╭─ AVAILABLE RECORDS

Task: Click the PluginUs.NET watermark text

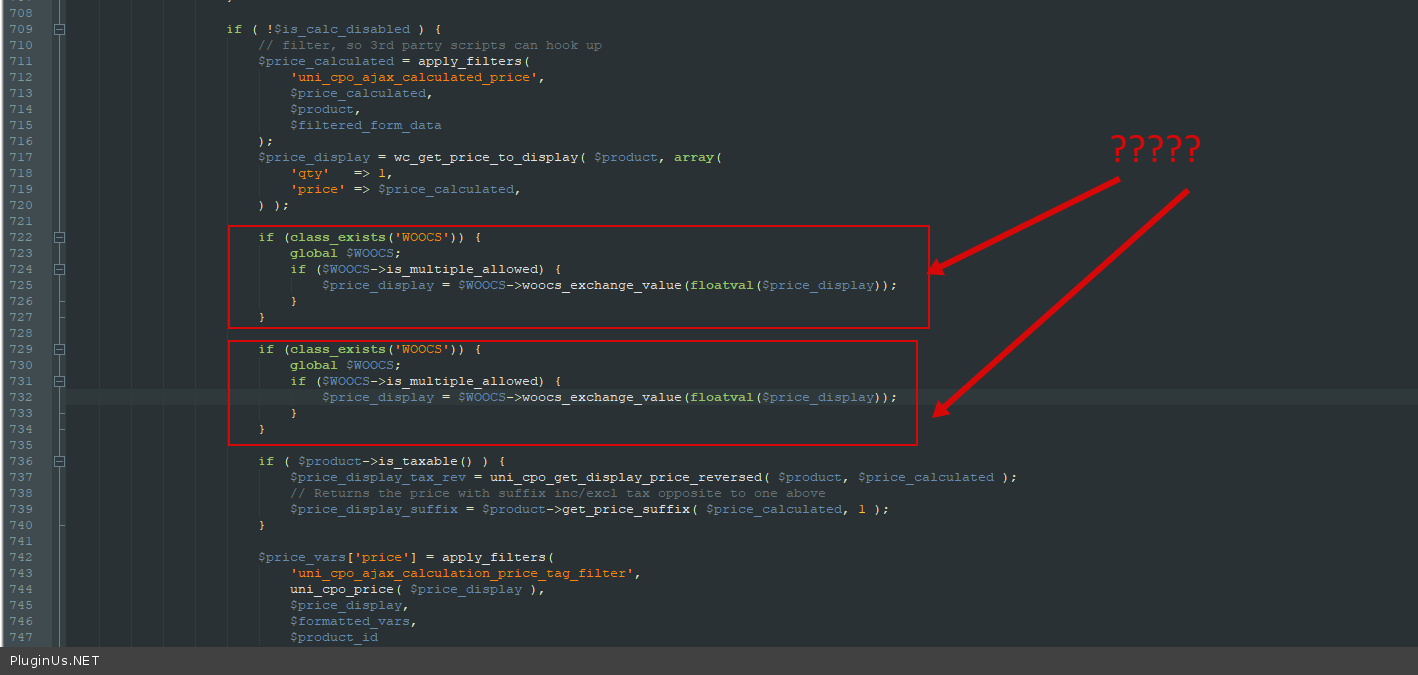Action: tap(55, 661)
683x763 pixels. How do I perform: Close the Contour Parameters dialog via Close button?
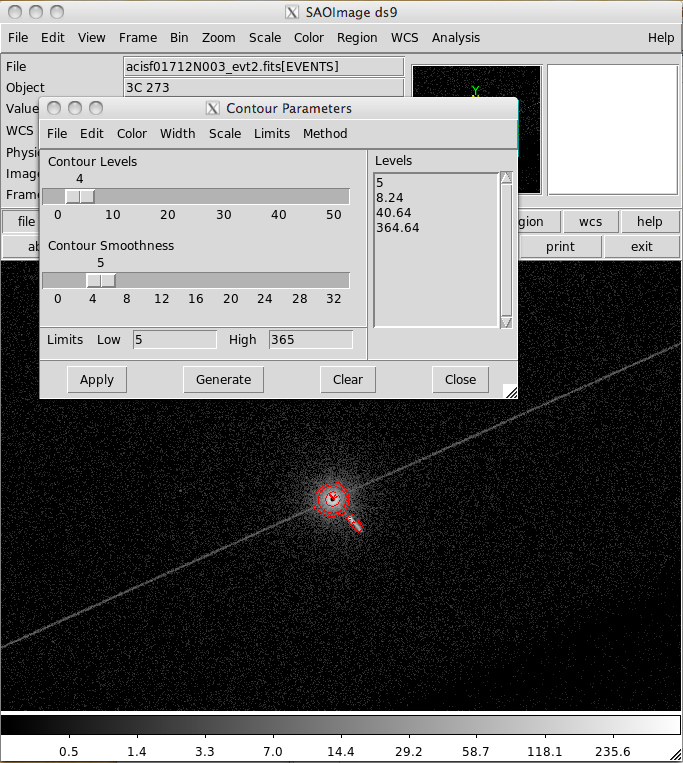(460, 379)
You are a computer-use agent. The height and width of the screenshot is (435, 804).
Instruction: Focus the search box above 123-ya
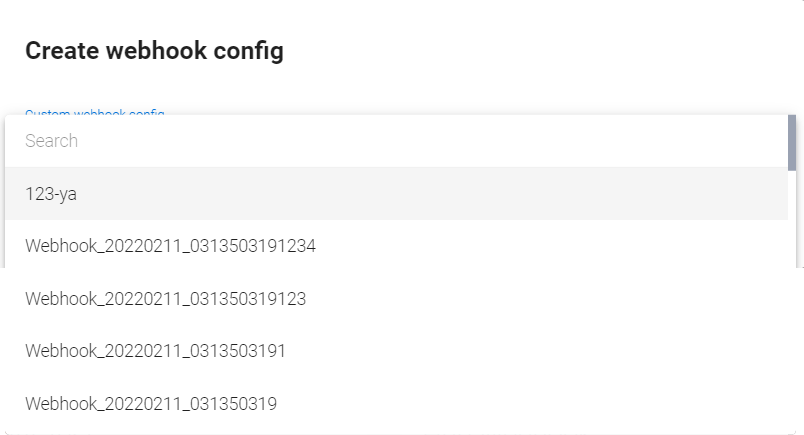click(x=395, y=141)
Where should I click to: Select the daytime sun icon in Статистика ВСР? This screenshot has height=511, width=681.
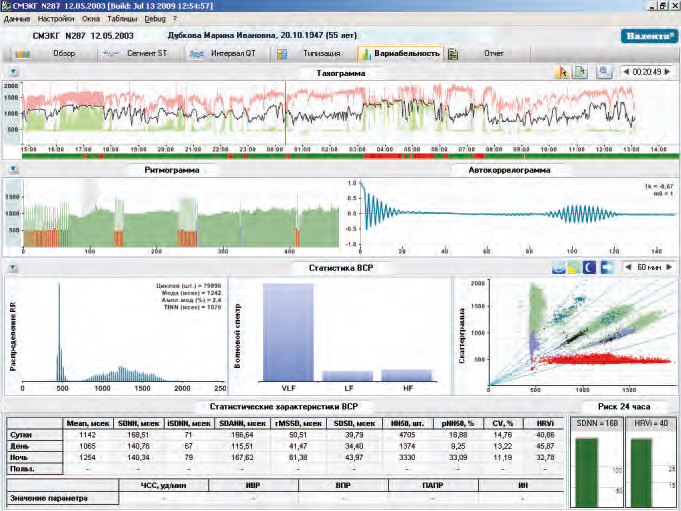click(x=575, y=267)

╰─

PROMPT:
Each line from the one holding "Instruction: Focus the" through the last line of the records above must be duplicated exactly, and pictures must not be.

FINISHED EXERCISE:
Instruction: Focus the search box above 123-ya
click(x=395, y=141)
Where should I click to: Select the daytime sun icon in Статистика ВСР? This screenshot has height=511, width=681.
click(x=575, y=267)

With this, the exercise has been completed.